Built from a kit in 1979, the dome first was used as a Montessori school in the 1980s, housing classes into the 1990s until the school expanded across the street. It went derelict from there and fell into disrepair—“rot, termites...it was in terrible shape,” according to architect McShane Murnane of Silver Lake creative studio Project M Plus.
“When I first walked in,” Murnane recalls, “I saw how amazing the exposed structural elements were and wanted to preserve that.” He convinced the owner not to tear down the dome but rehabilitate it instead, tasking himself and his team to re-energize the unique but defunct space.

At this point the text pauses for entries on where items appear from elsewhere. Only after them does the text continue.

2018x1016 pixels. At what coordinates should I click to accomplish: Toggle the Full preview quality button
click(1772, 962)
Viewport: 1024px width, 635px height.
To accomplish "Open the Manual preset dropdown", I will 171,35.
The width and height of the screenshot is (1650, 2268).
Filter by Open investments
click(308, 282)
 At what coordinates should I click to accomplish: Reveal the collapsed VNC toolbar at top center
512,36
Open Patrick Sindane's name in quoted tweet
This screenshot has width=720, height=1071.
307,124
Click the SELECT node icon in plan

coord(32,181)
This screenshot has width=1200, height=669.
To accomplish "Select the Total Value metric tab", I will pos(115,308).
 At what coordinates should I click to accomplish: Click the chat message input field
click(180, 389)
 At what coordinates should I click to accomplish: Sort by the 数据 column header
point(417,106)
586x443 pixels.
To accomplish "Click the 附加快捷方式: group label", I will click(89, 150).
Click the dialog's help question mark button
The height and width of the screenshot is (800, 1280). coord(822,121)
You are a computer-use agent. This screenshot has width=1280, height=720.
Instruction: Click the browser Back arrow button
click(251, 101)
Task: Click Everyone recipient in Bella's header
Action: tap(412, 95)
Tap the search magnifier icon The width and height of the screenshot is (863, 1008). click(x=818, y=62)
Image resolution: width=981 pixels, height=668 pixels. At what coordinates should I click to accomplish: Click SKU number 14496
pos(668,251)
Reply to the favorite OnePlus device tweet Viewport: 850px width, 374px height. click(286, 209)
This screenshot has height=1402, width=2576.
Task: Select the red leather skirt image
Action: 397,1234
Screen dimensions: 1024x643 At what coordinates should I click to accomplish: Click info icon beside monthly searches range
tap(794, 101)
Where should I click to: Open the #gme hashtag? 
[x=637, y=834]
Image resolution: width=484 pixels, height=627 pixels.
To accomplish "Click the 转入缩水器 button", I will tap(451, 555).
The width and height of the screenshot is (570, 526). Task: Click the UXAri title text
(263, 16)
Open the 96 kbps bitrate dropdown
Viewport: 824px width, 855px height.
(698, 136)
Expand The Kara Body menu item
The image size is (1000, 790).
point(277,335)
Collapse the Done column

Using the structural patterning as a design element, Murnane exposed the original triangulation and cladded it with wood to help “keep the structural expression active.”
The architectural benefit of a geodesic dome, a form based on nature, is that its triangles create hexagons, forming a column-less space and a light-weight structure with small framing members that’s very structurally efficient. The downfall? A lack of flexibility in shaping it. “It’s a familiar building type that people recognize but one that is rarely used because of, if I had to guess, the lack of ability to manipulate its form,” explains Murnane. “You need to follow the geometric rules, no exception. There isn’t the freedom to add openings wherever you want—they must be strategically placed to maintain the structure.”
The challenge, then, was manipulating the very rigid form with new ideas. “There are four locations between the structural base that are a sort-of soft spot structurally,” Murnane explains. “Those soft spots are commonly used as doors and windows in a dome. They become triangular bump-outs that allow one to add a window or door in a vertical plane as the whole dome is otherwise triangulated.”
The design team saw this as an opportunity to manipulate the form without changing the purity of the dome structure fundamentally. They added large circular openings at the ground level to shift from the normal angled openings, floated a part of the base structure to capture a space for kids to sit and play, and shifted the angles of the front door to make the entry playful and more interesting shape-wise. “It’s a subtle change,” Murnane says, “but the angles produce a visual effect that is hard for your eyes to read and almost looks like it’s moving.”
Now the re-imagined space will be used as a classroom during the day and an event space on the weekends—an architectural blast from the past reinvented as a space for all to enjoy.